All commands run on the master node as root.

Create the manifests directory

k3s watches this directory and automatically deploys any YAML files placed in it:

mkdir -p /var/lib/rancher/k3s/server/manifests/

Upload the RBAC manifest

kube-vip needs cluster-level RBAC permissions to watch nodes and services:

curl https://kube-vip.io/manifests/rbac.yaml > /var/lib/rancher/k3s/server/manifests/kube-vip-rbac.yaml

Generate the DaemonSet manifest

Fetch the latest kube-vip release version and generate the manifest. The alias wraps ctr (containerd) to run kube-vip as a one-shot container to produce the YAML:

export VIP=192.168.1.10
export INTERFACE=eth0
apt install -y jq curl
KVVERSION=$(curl -sL https://api.github.com/repos/kube-vip/kube-vip/releases | jq -r ".[0].name")
alias kube-vip="ctr image pull ghcr.io/kube-vip/kube-vip:$KVVERSION; ctr run --rm --net-host ghcr.io/kube-vip/kube-vip:$KVVERSION vip /kube-vip"

kube-vip manifest daemonset --interface $INTERFACE --address $VIP --inCluster --taint --controlplane --services --arp --leaderElection | tee /var/lib/rancher/k3s/server/manifests/kube-vip.yaml

Key flags:

  • --taint — only runs on control-plane nodes
  • --controlplane — manages the API server VIP
  • --services — also manages LoadBalancer service IPs
  • --arp — uses ARP for IP advertisement (no BGP required)
  • --leaderElection — enables leader election between control-plane nodes

k3s picks up the new manifest automatically. Verify the pods are running:

kubectl get pods -n kube-system -l app.kubernetes.io/name=kube-vip

Configure DNS

Add an A record pointing k3s.local.spaelling.xyz to 192.168.1.10 in your DNS server (Pi-hole or your router).

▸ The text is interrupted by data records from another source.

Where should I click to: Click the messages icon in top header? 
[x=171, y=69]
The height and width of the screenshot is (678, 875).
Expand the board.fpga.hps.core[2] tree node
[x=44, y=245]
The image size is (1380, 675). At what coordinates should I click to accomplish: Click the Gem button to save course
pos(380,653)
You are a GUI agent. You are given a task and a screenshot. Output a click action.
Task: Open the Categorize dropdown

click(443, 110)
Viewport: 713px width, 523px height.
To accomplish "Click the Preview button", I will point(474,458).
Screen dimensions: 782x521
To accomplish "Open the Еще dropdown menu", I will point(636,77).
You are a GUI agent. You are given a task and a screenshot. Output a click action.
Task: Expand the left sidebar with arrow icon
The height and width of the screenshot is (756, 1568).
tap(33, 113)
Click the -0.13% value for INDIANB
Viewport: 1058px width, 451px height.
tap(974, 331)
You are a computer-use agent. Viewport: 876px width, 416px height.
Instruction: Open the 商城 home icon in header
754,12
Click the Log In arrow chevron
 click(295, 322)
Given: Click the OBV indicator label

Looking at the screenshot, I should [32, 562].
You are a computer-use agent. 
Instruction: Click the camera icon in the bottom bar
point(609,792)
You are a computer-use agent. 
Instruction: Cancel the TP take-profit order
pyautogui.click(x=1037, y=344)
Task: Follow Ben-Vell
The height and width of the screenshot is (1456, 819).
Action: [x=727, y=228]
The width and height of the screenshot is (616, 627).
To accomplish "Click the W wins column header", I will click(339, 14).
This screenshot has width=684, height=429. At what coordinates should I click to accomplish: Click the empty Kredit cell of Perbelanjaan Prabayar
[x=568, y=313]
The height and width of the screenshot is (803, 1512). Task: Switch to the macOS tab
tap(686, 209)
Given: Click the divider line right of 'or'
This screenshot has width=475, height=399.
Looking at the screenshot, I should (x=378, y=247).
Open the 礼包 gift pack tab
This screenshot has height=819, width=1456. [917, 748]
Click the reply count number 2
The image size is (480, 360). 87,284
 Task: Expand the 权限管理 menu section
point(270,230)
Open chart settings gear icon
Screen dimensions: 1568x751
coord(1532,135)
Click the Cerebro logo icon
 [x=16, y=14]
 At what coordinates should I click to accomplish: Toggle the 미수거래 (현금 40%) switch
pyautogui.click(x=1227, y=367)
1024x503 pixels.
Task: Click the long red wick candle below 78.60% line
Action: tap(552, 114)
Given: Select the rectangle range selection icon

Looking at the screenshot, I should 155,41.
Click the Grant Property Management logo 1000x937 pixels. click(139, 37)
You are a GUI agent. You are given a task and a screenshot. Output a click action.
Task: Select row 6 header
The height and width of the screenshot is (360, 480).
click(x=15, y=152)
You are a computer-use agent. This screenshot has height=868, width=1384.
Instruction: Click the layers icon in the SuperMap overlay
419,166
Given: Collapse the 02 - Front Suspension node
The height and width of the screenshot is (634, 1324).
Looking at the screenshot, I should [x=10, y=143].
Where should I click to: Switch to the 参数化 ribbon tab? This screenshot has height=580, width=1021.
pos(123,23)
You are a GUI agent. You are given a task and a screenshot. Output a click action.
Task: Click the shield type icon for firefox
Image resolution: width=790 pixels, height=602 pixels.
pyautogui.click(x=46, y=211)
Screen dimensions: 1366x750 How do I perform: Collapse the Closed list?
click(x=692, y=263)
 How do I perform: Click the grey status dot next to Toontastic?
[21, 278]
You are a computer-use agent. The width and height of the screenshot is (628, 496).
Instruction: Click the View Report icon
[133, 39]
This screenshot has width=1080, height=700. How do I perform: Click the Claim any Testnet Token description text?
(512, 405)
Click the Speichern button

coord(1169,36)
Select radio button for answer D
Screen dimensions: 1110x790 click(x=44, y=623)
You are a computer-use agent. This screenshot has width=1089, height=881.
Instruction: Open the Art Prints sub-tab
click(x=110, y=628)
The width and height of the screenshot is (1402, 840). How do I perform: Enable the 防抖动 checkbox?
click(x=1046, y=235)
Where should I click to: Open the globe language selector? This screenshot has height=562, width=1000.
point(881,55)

Update the kubeconfig to use the DNS name instead of the node IP, so the config remains valid even if nodes change:

sudo nano ~/.kube/config

Change the server: line to:

server: https://k3s.local.spaelling.xyz:6443

Install the kube-vip Cloud Provider

The cloud provider controller handles LoadBalancer service IP assignment. It reads from a ConfigMap to determine which IP pool to use:

kubectl apply -f https://raw.githubusercontent.com/kube-vip/kube-vip-cloud-provider/main/manifest/kube-vip-cloud-controller.yaml

Note

The ConfigMap that tells the cloud provider which IP range to assign is created later, during Traefik setup. Traefik is the only service that needs a LoadBalancer IP, and it gets 192.168.1.10.